Cuando el usuario con el que trabajas no es el mismo administrador que instaló Docker Desktop, puede que necesites añadir tu cuenta al grupo docker-users. Para hacerlo, abre “Administración de equipos” como administrador, ve a Usuarios y grupos locales > Grupos > docker-users, añade tu usuario y, después, cierra sesión y vuelve a iniciarla para que los cambios tengan efecto.
Docker Desktop comparte contenedores e imágenes entre todas las cuentas de usuario que hay en la máquina cuando se usa el backend basado en máquina virtual de Hyper-V. Esto significa que cualquier usuario del equipo puede ver y reutilizar las imágenes que ya se hayan descargado. En el caso del backend WSL 2, en cambio, las imágenes y contenedores se asocian a la distribución WSL correspondiente, y no se comparten tan transparentemente entre usuarios.
El instalador también permite ajustar la ubicación de los discos y datos relacionados con Docker usando banderas como –hyper-v-default-data-root, –windows-containers-default-data-root o –wsl-default-data-root. Esto es muy útil si quieres mover el almacenamiento de contenedores a un disco SSD específico, a una unidad con más capacidad o simplemente separar los datos de Docker del disco del sistema.
En el panel principal de Docker Desktop se muestra información clave como el consumo de RAM, el uso de CPU, el número de contenedores activos, las imágenes descargadas y otros detalles prácticos para gestionar recursos. La interfaz actual ha mejorado mucho con el paso del tiempo: incluye tutoriales interactivos, accesos rápidos a Docker Hub y una vista clara del estado del motor de contenedores.
Primeros pasos: ejecutar y comprobar Docker en Windows 11
Una vez Docker Desktop esté instalado y funcionando, lo primero es comprobar que realmente puedes ejecutar contenedores sin problema. Si Docker no arranca automáticamente, localiza el icono de la aplicación en el escritorio o en el menú de inicio y lánzalo manualmente.
Una prueba clásica es ejecutar la imagen “Hello World”. Abre Windows PowerShell o el Símbolo del sistema y escribe el comando para descargar y ejecutar la imagen de prueba (por ejemplo, docker run hello-world, adaptado al ejemplo correspondiente). Docker descargará la imagen desde Docker Hub y la ejecutará, mostrando por pantalla un mensaje que indica que todo está funcionando correctamente.
A partir de ese momento ya puedes empezar a tirar de comandos básicos como docker image ls –all para listar todas las imágenes disponibles en el sistema anfitrión, docker container ls –all o docker ps -a para ver todos los contenedores (en ejecución o detenidos), o docker info para mostrar un resumen detallado de la instalación de Docker: configuración actual, tipo de backend, uso de recursos, etc.

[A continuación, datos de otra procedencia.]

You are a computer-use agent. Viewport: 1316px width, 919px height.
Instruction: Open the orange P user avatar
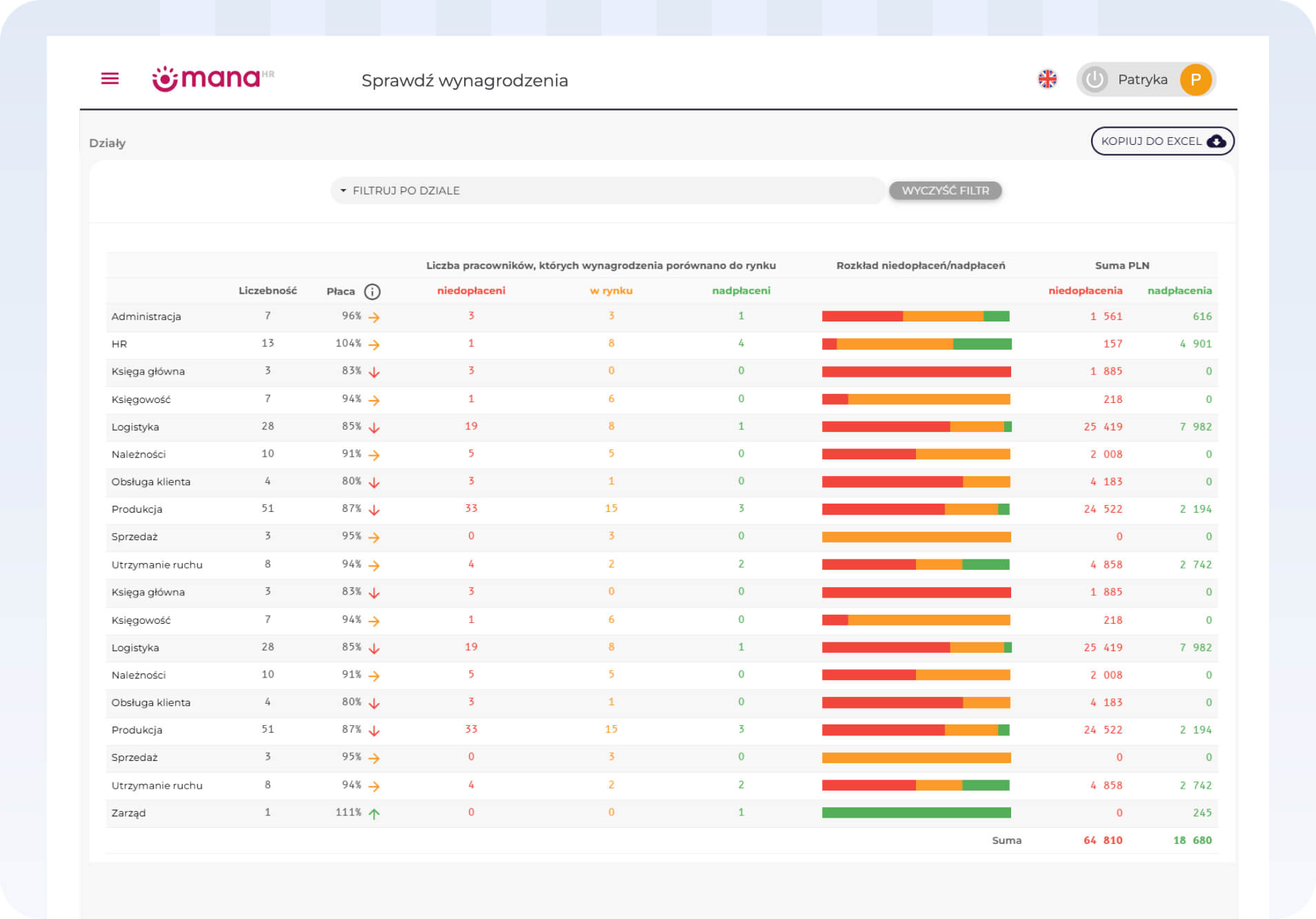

Si prefieres una aproximación más visual, Docker Desktop incluye un buscador integrado de imágenes en su interfaz. Desde ahí puedes buscar aplicaciones o servicios, hacer “pull” de imágenes para descargarlas localmente o directamente pulsar en “Run” para crear y ejecutar un contenedor con la configuración por defecto. Algunos contenedores son muy sencillos y funcionan casi sin configuración, mientras que otros requieren montar volúmenes, abrir puertos concretos o modificar variables de entorno.

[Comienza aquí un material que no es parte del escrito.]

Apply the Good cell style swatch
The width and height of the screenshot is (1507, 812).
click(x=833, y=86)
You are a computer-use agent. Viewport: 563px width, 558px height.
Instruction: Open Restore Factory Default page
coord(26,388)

Conviene recordar que no todas las imágenes son igual de seguras o modernas. Es buena idea revisar las vulnerabilidades reportadas por Docker al descargar una imagen, fijarse en si el mantenedor es de confianza y comprobar si se ha actualizado recientemente. Utilizar imágenes abandonadas o poco mantenidas puede exponer tu sistema a riesgos de seguridad innecesarios.

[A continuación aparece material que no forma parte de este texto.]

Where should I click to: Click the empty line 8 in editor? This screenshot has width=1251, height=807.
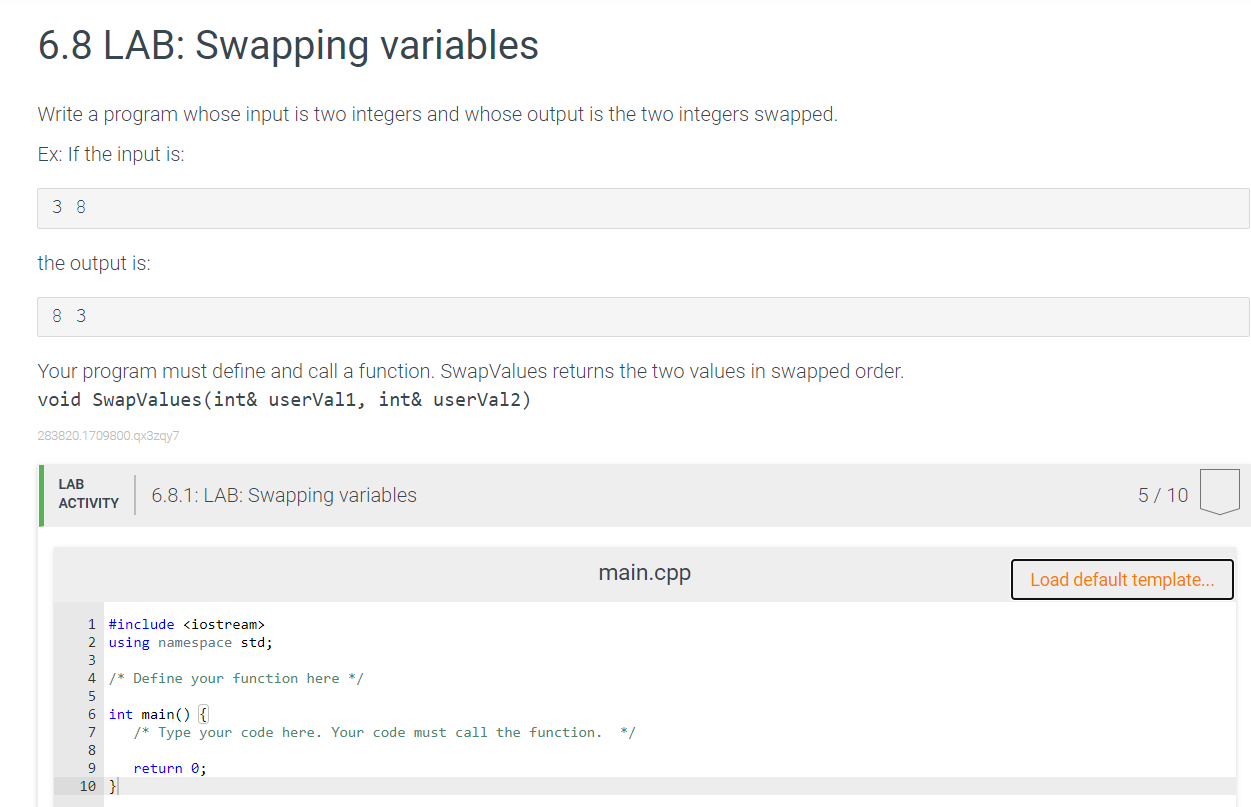[400, 750]
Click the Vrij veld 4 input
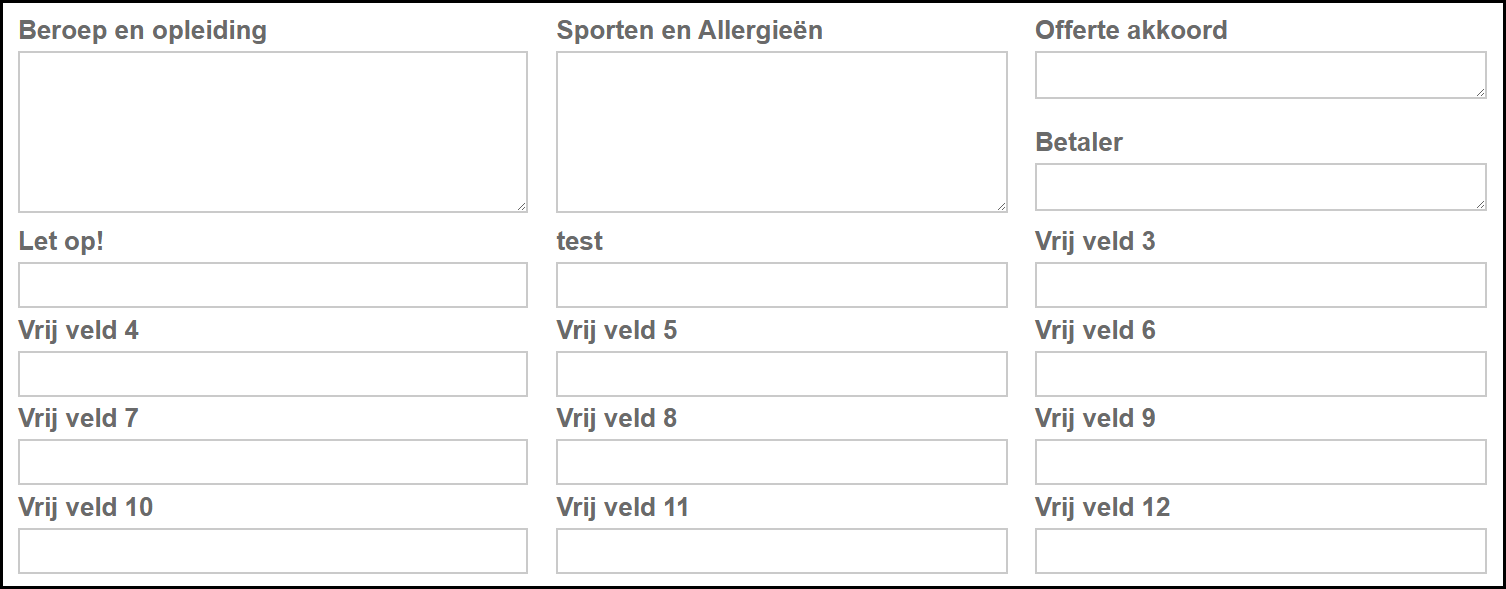Viewport: 1506px width, 589px height. pyautogui.click(x=272, y=374)
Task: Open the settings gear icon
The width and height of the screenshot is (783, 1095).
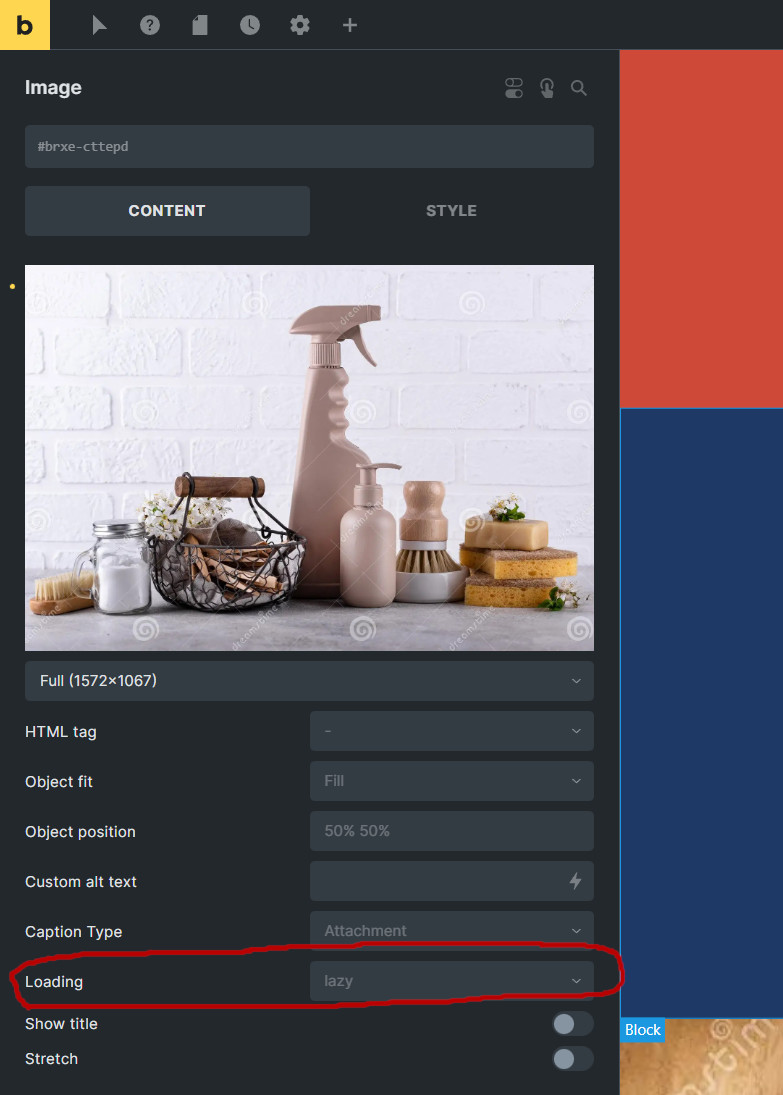Action: pos(300,25)
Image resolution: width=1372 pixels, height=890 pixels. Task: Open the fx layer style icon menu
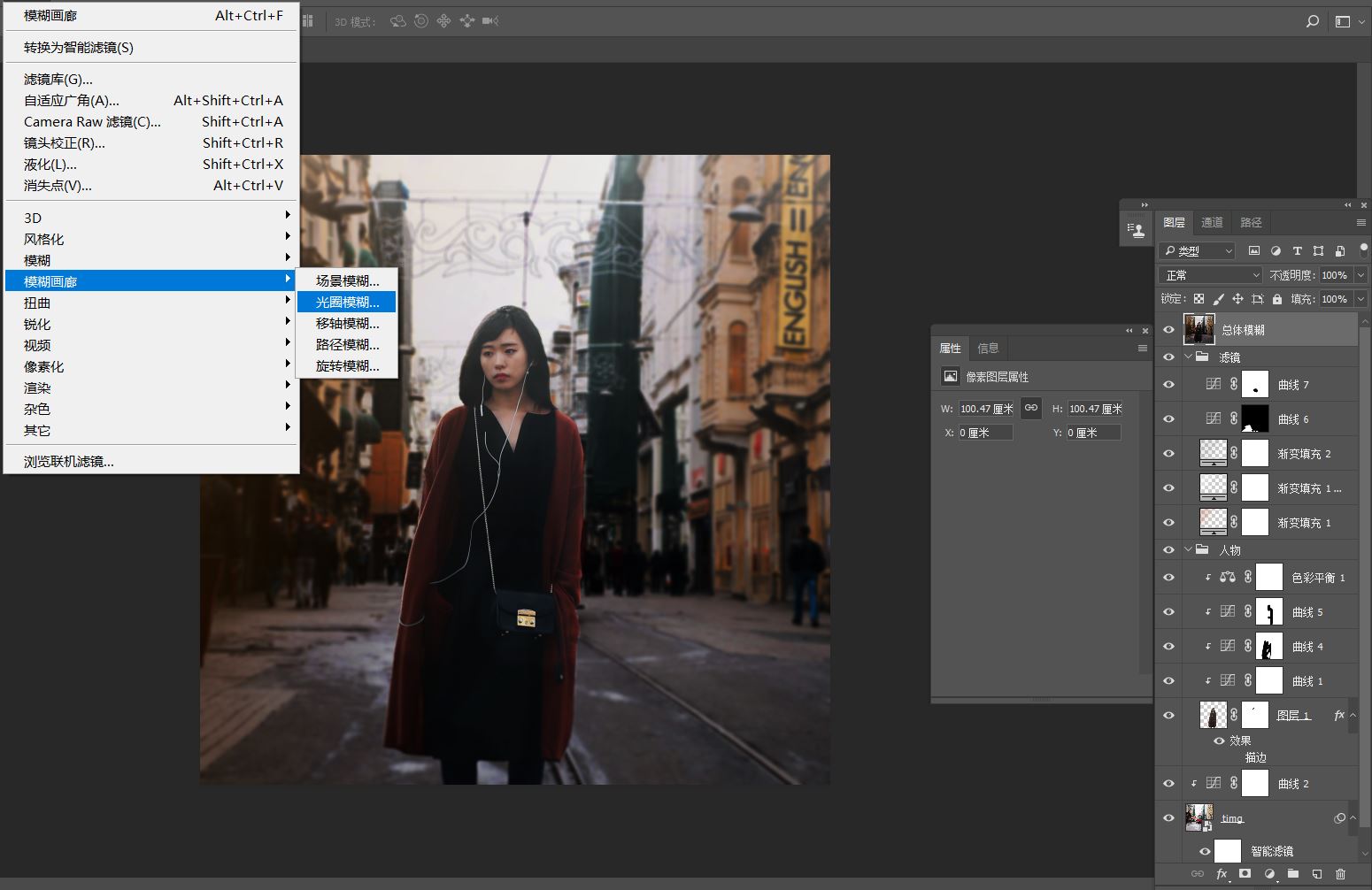(x=1222, y=874)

Después de recorrer el proceso de instalación y los primeros pasos, queda claro que Docker en Windows 11 ofrece una forma potente y flexible de ejecutar servicios y aplicaciones empaquetadas en contenedores, apoyándose en tecnologías como WSL 2 y Hyper-V, con una interfaz muy trabajada y múltiples opciones de automatización y configuración avanzada para cubrir tanto el uso doméstico como entornos profesionales exigentes.